Ученик и своеобразный последователь Шмитта Лео Штраусс (1889–1973) заметил недостаток такого рассуждения о политике: ведь тогда чиновники начинают управлять страхом, говоря публике, кого надо слушаться, а чьим мнением – пренебречь, чего бояться, а какой страх совершенно мнимый. Штраусс решился высказать, что народ как субъект политического выбора может рисковать, как может рисковать отдельный человек ради будущей безопасности. Но если Шмитт считал, что этот риск – мужественный поступок, заложенный в природу человека, то Штраусс заметил, что это просто расчет – лучше подвергнуться опасности на краткое время, чтобы обезопасить себя на долгое время.

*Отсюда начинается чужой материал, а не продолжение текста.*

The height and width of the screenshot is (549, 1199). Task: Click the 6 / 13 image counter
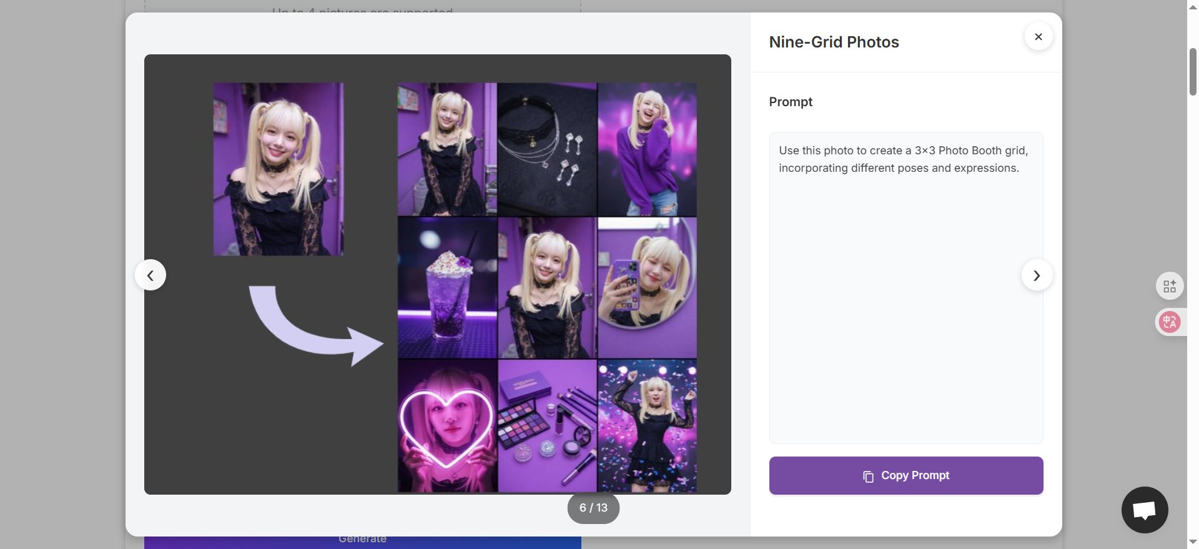pyautogui.click(x=593, y=508)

В качестве иллюстрации Штраусс привел рассуждение одного римского полководца, который говорил, что жаль, что греки все не стали философами- эпикурейцами, искателями наслаждений, тогда бы они сразу капитулировали перед нами. Заметим, что это высказывание полководца подразумевало выбор между двумя соблазнами: соблазном удобства и соблазном славы. Но Штраусс уже не видит этого выбора: он прочитывает позицию полководца как моральный призыв отказаться от соблазнов, чтобы запустить фатальную цепочку зависимости. От победы зависит безопасность, от безопасности – комфорт. Где для античного ума была возможность показать себя во славе, в триумфе, там для современного сознания есть только расчет, в котором слава и триумф – только один из действующих политических рычагов среди других рычагов.

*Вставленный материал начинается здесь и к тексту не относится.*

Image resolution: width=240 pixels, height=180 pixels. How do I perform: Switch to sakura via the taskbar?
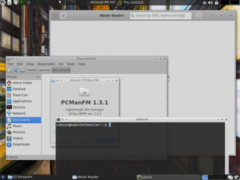147,177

Конечно, классическая культура признавала слабость воли – можно желать совершить подвиг, но при этом не иметь сил его совершить. Как это сформулировала Медея у Овидия: «Я вижу лучшее и одобряю, но все равно делаю что-то худшее». Поэтому и требуются призывы, риторика, музыка и награды, чтобы ободрить человека. Заметим, что мы часто не вполне верно понимаем это античное рассуждение. Для нас это знак торжества воли над разумом: сколь бы ни убеждали человека разумные доводы о тождестве истины и добра, о приращении добра в мире добродетельной жизнью каждого, всё равно какая-то страсть оказывается сильнее. Стоит ей намёком появиться, подмигнуть, как человек уже за ней следует. Но античный поэт имел в виду другое: вид лучшего, конечно, соблазнителен, и одобрение – знак уже состоявшегося соблазнения, но при этом жить обычной жизнью, вести войну, отстаивать себя можно только, скатываясь в еще худшее положение, в «худшее», подвергая себя большему риску ради большего счастья. У Овидия нет противопоставления слабого добра и влиятельного зла, но только противоположность счастливых соблазнов и того, что мы бы назвали рутиной повседневной жизни – только в античности не было представлений о нейтральной повседневной среде, а только о «политической жизни» или «жизни частного лица».

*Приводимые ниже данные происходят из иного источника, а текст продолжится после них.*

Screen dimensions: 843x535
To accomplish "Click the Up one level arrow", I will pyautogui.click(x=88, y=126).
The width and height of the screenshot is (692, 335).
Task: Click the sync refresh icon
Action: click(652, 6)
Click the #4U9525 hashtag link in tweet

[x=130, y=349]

С нашей точки зрения Медея, совершая преступление, стремится забыть о том, что она совершила зло – она оказалась в ситуации брошенности мужем, опасности и дала совершиться роковому действию природы, не щадящей ни стариков, ни детей. Но с античной точки зрения это не так. Как резюмирует стоическую позицию современный исследователь стоицизма Ристо Сааринен:
«Медея знает, что убийство – зло, и она сознает это фактически. Но тем не менее она уже дала некоторое время назад свое согласие на страсть гнева как возмездия. В такой ситуации основания (reasons) возмездия продолжают определять ее решение. Результат этого длительного согласия: позднейшее суждение и согласие с утверждением «убийство – зло» не может дать ей контроля над прежним согласием».